Set out the lines below as a Markdown table with the columns "No." and "Line", one row per nonblank line, numbered in order.

## Task material
┏━━
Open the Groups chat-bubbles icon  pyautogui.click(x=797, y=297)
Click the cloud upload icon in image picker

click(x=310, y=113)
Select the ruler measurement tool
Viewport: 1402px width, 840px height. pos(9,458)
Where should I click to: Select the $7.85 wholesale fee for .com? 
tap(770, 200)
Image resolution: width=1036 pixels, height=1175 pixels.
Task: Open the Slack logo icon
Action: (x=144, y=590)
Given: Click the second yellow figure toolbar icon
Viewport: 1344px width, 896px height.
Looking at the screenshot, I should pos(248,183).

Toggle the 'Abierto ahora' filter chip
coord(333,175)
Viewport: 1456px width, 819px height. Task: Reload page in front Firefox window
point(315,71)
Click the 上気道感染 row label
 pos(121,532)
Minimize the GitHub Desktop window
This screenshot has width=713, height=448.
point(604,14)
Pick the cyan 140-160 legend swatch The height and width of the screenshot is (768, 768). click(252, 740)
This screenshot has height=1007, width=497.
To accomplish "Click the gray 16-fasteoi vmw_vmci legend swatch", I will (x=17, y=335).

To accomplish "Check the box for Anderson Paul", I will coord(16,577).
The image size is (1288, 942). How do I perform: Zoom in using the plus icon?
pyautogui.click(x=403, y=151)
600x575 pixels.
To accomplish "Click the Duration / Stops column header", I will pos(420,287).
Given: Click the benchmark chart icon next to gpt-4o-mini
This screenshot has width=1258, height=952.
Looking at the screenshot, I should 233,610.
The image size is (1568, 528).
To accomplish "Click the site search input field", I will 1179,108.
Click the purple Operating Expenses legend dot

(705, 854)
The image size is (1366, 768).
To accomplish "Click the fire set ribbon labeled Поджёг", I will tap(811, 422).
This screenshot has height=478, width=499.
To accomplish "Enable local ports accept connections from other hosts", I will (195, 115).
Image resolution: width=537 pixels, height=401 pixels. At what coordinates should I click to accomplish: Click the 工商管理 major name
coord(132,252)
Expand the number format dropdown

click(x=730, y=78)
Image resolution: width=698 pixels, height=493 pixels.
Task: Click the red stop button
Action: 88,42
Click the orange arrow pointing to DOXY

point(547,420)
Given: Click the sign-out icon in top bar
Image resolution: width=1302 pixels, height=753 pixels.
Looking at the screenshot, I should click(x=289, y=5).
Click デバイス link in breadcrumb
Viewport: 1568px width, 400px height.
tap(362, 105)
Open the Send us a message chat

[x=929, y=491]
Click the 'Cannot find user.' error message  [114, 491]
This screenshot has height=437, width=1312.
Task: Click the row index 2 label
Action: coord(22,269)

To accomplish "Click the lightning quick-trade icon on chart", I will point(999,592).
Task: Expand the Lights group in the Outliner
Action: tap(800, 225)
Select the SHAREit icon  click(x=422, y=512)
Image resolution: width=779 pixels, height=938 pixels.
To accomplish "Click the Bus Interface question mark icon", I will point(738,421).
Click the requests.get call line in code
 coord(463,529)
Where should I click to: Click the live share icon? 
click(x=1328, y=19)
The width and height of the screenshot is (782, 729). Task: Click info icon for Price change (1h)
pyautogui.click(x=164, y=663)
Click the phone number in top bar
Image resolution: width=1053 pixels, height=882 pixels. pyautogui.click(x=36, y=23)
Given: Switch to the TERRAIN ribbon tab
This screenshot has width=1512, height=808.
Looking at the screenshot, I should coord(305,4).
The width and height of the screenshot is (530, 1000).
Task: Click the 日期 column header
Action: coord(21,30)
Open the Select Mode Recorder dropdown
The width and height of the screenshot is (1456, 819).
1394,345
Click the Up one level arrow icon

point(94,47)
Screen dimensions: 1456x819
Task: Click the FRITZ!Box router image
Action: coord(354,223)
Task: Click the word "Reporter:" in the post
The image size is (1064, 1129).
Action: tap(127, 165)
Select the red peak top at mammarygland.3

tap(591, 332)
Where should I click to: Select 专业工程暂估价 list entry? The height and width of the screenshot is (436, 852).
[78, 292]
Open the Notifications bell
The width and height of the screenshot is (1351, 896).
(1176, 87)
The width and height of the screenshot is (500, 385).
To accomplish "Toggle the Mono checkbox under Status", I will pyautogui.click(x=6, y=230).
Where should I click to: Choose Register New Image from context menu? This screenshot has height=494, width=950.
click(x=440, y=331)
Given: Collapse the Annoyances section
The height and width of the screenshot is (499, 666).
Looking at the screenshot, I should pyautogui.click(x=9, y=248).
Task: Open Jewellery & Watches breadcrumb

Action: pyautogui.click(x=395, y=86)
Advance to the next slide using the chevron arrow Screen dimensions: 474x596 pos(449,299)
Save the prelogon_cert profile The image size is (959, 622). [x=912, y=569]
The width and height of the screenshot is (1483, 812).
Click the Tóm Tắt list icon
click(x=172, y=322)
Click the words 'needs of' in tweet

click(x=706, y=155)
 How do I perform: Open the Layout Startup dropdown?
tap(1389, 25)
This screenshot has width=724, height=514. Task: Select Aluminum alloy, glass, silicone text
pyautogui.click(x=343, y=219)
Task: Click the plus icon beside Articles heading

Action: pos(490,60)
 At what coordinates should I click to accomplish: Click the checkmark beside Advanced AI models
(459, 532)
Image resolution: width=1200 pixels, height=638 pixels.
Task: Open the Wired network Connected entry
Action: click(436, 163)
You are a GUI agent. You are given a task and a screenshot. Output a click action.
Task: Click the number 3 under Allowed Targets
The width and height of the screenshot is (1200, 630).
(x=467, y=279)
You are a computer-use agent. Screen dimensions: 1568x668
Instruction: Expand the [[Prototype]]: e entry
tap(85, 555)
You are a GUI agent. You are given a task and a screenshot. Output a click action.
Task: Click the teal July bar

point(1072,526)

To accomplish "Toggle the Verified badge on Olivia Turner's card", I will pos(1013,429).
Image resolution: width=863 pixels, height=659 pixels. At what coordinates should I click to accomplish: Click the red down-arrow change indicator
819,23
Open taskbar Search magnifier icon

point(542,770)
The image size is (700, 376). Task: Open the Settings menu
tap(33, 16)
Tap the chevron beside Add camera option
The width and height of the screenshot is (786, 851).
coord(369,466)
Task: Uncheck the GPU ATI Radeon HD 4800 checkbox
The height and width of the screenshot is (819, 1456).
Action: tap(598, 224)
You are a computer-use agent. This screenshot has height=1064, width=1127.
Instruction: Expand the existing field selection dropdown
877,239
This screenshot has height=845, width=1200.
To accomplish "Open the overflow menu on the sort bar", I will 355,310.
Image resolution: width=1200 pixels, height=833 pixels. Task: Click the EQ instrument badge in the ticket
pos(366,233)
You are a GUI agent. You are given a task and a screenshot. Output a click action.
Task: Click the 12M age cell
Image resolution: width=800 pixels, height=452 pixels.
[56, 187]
┗━━
## Written reply
| No. | Line |
|---|---|
| 1 | Open the Groups chat-bubbles icon  pyautogui.click(x=797, y=297) |
| 2 | Click the cloud upload icon in image picker |
| 3 | click(x=310, y=113) |
| 4 | Select the ruler measurement tool |
| 5 | Viewport: 1402px width, 840px height. pos(9,458) |
| 6 | Where should I click to: Select the $7.85 wholesale fee for .com?  |
| 7 | tap(770, 200) |
| 8 | Image resolution: width=1036 pixels, height=1175 pixels. |
| 9 | Task: Open the Slack logo icon |
| 10 | Action: (x=144, y=590) |
| 11 | Given: Click the second yellow figure toolbar icon |
| 12 | Viewport: 1344px width, 896px height. |
| 13 | Looking at the screenshot, I should pos(248,183). |
| 14 | Toggle the 'Abierto ahora' filter chip |
| 15 | coord(333,175) |
| 16 | Viewport: 1456px width, 819px height. Task: Reload page in front Firefox window |
| 17 | point(315,71) |
| 18 | Click the 上気道感染 row label |
| 19 |  pos(121,532) |
| 20 | Minimize the GitHub Desktop window |
| 21 | This screenshot has width=713, height=448. |
| 22 | point(604,14) |
| 23 | Pick the cyan 140-160 legend swatch The height and width of the screenshot is (768, 768). click(252, 740) |
| 24 | This screenshot has height=1007, width=497. |
| 25 | To accomplish "Click the gray 16-fasteoi vmw_vmci legend swatch", I will (x=17, y=335). |
| 26 | To accomplish "Check the box for Anderson Paul", I will coord(16,577). |
| 27 | The image size is (1288, 942). How do I perform: Zoom in using the plus icon? |
| 28 | pyautogui.click(x=403, y=151) |
| 29 | 600x575 pixels. |
| 30 | To accomplish "Click the Duration / Stops column header", I will pos(420,287). |
| 31 | Given: Click the benchmark chart icon next to gpt-4o-mini |
| 32 | This screenshot has width=1258, height=952. |
| 33 | Looking at the screenshot, I should 233,610. |
| 34 | The image size is (1568, 528). |
| 35 | To accomplish "Click the site search input field", I will 1179,108. |
| 36 | Click the purple Operating Expenses legend dot |
| 37 | (705, 854) |
| 38 | The image size is (1366, 768). |
| 39 | To accomplish "Click the fire set ribbon labeled Поджёг", I will tap(811, 422). |
| 40 | This screenshot has height=478, width=499. |
| 41 | To accomplish "Enable local ports accept connections from other hosts", I will (195, 115). |
| 42 | Image resolution: width=537 pixels, height=401 pixels. At what coordinates should I click to accomplish: Click the 工商管理 major name |
| 43 | coord(132,252) |
| 44 | Expand the number format dropdown |
| 45 | click(x=730, y=78) |
| 46 | Image resolution: width=698 pixels, height=493 pixels. |
| 47 | Task: Click the red stop button |
| 48 | Action: 88,42 |
| 49 | Click the orange arrow pointing to DOXY |
| 50 | point(547,420) |
| 51 | Given: Click the sign-out icon in top bar |
| 52 | Image resolution: width=1302 pixels, height=753 pixels. |
| 53 | Looking at the screenshot, I should click(x=289, y=5). |
| 54 | Click デバイス link in breadcrumb |
| 55 | Viewport: 1568px width, 400px height. |
| 56 | tap(362, 105) |
| 57 | Open the Send us a message chat |
| 58 | [x=929, y=491] |
| 59 | Click the 'Cannot find user.' error message  [114, 491] |
| 60 | This screenshot has height=437, width=1312. |
| 61 | Task: Click the row index 2 label |
| 62 | Action: coord(22,269) |
| 63 | To accomplish "Click the lightning quick-trade icon on chart", I will point(999,592). |
| 64 | Task: Expand the Lights group in the Outliner |
| 65 | Action: tap(800, 225) |
| 66 | Select the SHAREit icon  click(x=422, y=512) |
| 67 | Image resolution: width=779 pixels, height=938 pixels. |
| 68 | To accomplish "Click the Bus Interface question mark icon", I will point(738,421). |
| 69 | Click the requests.get call line in code |
| 70 |  coord(463,529) |
| 71 | Where should I click to: Click the live share icon?  |
| 72 | click(x=1328, y=19) |
| 73 | The width and height of the screenshot is (782, 729). Task: Click info icon for Price change (1h) |
| 74 | pyautogui.click(x=164, y=663) |
| 75 | Click the phone number in top bar |
| 76 | Image resolution: width=1053 pixels, height=882 pixels. pyautogui.click(x=36, y=23) |
| 77 | Given: Switch to the TERRAIN ribbon tab |
| 78 | This screenshot has width=1512, height=808. |
| 79 | Looking at the screenshot, I should coord(305,4). |
| 80 | The width and height of the screenshot is (530, 1000). |
| 81 | Task: Click the 日期 column header |
| 82 | Action: coord(21,30) |
| 83 | Open the Select Mode Recorder dropdown |
| 84 | The width and height of the screenshot is (1456, 819). |
| 85 | 1394,345 |
| 86 | Click the Up one level arrow icon |
| 87 | point(94,47) |
| 88 | Screen dimensions: 1456x819 |
| 89 | Task: Click the FRITZ!Box router image |
| 90 | Action: coord(354,223) |
| 91 | Task: Click the word "Reporter:" in the post |
| 92 | The image size is (1064, 1129). |
| 93 | Action: tap(127, 165) |
| 94 | Select the red peak top at mammarygland.3 |
| 95 | tap(591, 332) |
| 96 | Where should I click to: Select 专业工程暂估价 list entry? The height and width of the screenshot is (436, 852). |
| 97 | [78, 292] |
| 98 | Open the Notifications bell |
| 99 | The width and height of the screenshot is (1351, 896). |
| 100 | (1176, 87) |
| 101 | The width and height of the screenshot is (500, 385). |
| 102 | To accomplish "Toggle the Mono checkbox under Status", I will pyautogui.click(x=6, y=230). |
| 103 | Where should I click to: Choose Register New Image from context menu? This screenshot has height=494, width=950. |
| 104 | click(x=440, y=331) |
| 105 | Given: Collapse the Annoyances section |
| 106 | The height and width of the screenshot is (499, 666). |
| 107 | Looking at the screenshot, I should pyautogui.click(x=9, y=248). |
| 108 | Task: Open Jewellery & Watches breadcrumb |
| 109 | Action: pyautogui.click(x=395, y=86) |
| 110 | Advance to the next slide using the chevron arrow Screen dimensions: 474x596 pos(449,299) |
| 111 | Save the prelogon_cert profile The image size is (959, 622). [x=912, y=569] |
| 112 | The width and height of the screenshot is (1483, 812). |
| 113 | Click the Tóm Tắt list icon |
| 114 | click(x=172, y=322) |
| 115 | Click the words 'needs of' in tweet |
| 116 | click(x=706, y=155) |
| 117 |  How do I perform: Open the Layout Startup dropdown? |
| 118 | tap(1389, 25) |
| 119 | This screenshot has width=724, height=514. Task: Select Aluminum alloy, glass, silicone text |
| 120 | pyautogui.click(x=343, y=219) |
| 121 | Task: Click the plus icon beside Articles heading |
| 122 | Action: pos(490,60) |
| 123 |  At what coordinates should I click to accomplish: Click the checkmark beside Advanced AI models |
| 124 | (459, 532) |
| 125 | Image resolution: width=1200 pixels, height=638 pixels. |
| 126 | Task: Open the Wired network Connected entry |
| 127 | Action: click(436, 163) |
| 128 | You are a GUI agent. You are given a task and a screenshot. Output a click action. |
| 129 | Task: Click the number 3 under Allowed Targets |
| 130 | The width and height of the screenshot is (1200, 630). |
| 131 | (x=467, y=279) |
| 132 | You are a computer-use agent. Screen dimensions: 1568x668 |
| 133 | Instruction: Expand the [[Prototype]]: e entry |
| 134 | tap(85, 555) |
| 135 | You are a GUI agent. You are given a task and a screenshot. Output a click action. |
| 136 | Task: Click the teal July bar |
| 137 | point(1072,526) |
| 138 | To accomplish "Toggle the Verified badge on Olivia Turner's card", I will pos(1013,429). |
| 139 | Image resolution: width=863 pixels, height=659 pixels. At what coordinates should I click to accomplish: Click the red down-arrow change indicator |
| 140 | 819,23 |
| 141 | Open taskbar Search magnifier icon |
| 142 | point(542,770) |
| 143 | The image size is (700, 376). Task: Open the Settings menu |
| 144 | tap(33, 16) |
| 145 | Tap the chevron beside Add camera option |
| 146 | The width and height of the screenshot is (786, 851). |
| 147 | coord(369,466) |
| 148 | Task: Uncheck the GPU ATI Radeon HD 4800 checkbox |
| 149 | The height and width of the screenshot is (819, 1456). |
| 150 | Action: tap(598, 224) |
| 151 | You are a computer-use agent. This screenshot has height=1064, width=1127. |
| 152 | Instruction: Expand the existing field selection dropdown |
| 153 | 877,239 |
| 154 | This screenshot has height=845, width=1200. |
| 155 | To accomplish "Open the overflow menu on the sort bar", I will 355,310. |
| 156 | Image resolution: width=1200 pixels, height=833 pixels. Task: Click the EQ instrument badge in the ticket |
| 157 | pos(366,233) |
| 158 | You are a GUI agent. You are given a task and a screenshot. Output a click action. |
| 159 | Task: Click the 12M age cell |
| 160 | Image resolution: width=800 pixels, height=452 pixels. |
| 161 | [56, 187] |